Maury imagines 60-plus meters of bulging moon, Titan's mass hauled up into a teardrop pointed at the sky—suddenly released. Smashing and scraping and grinding back into equilibrium. Cracks in the ice spewing plumes of water and ammonia. Continent-sized shelves slamming and rebounding and calving like bergs. The whole vast inner ocean sloshing back into its shape.
"The swarmers," he says, and he jettisons his buoyancy tanks.

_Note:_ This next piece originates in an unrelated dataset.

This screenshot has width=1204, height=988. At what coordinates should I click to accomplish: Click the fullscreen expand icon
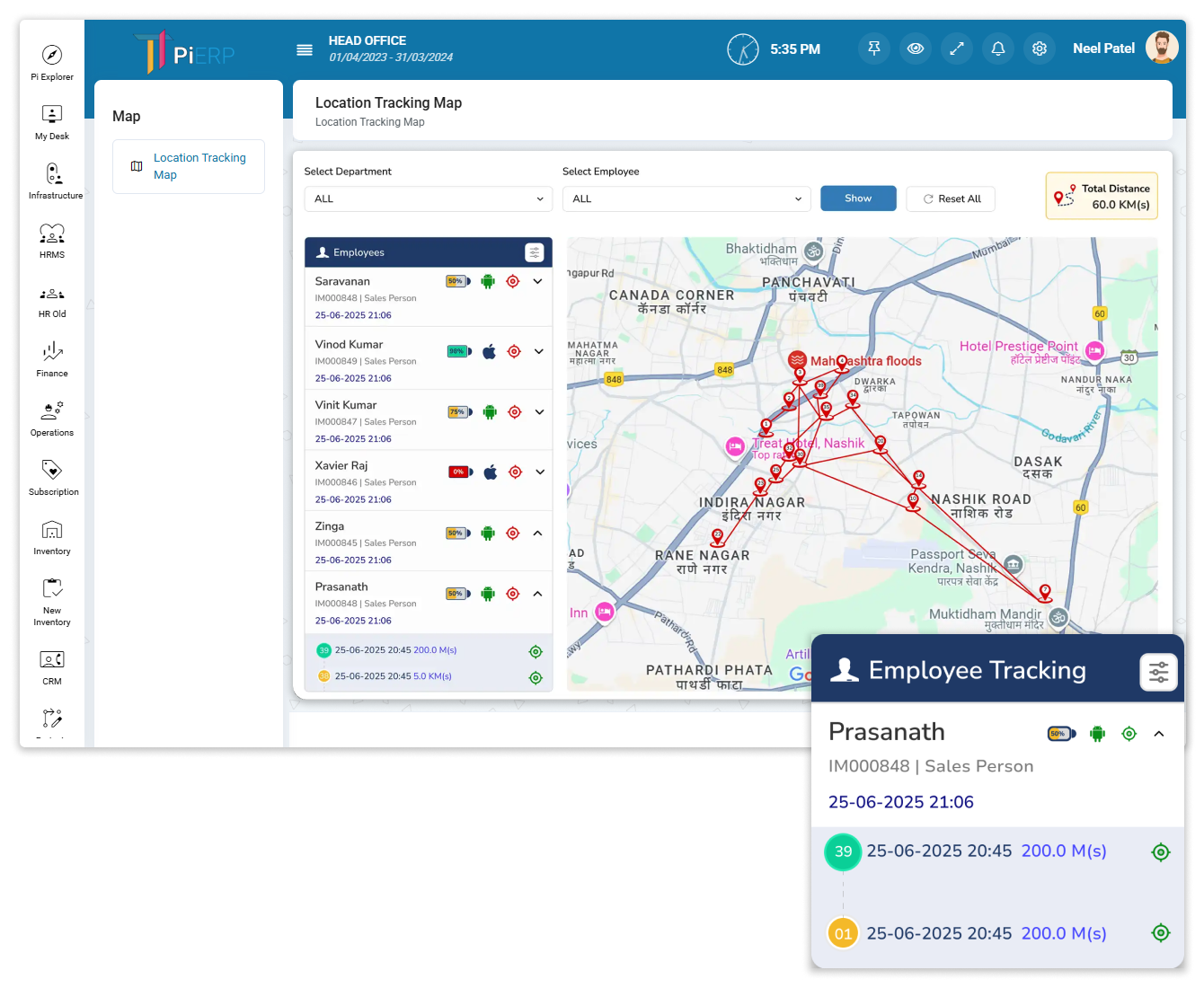click(956, 49)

Without that lift he is so much denser than the bad water around him that he plunges like a skydiver toward the cross brace below, where the swarmer pen is anchored. Titan's gravity may be gentle, but even gentle acceleration adds up. He hits hard, and the spinmetal surface blasts the air out of his lungs. He gasps and gags. Scrabbles for purchase before he slides off and falls into the abyss. He's going over—no! No! He is not going over! He will not fall!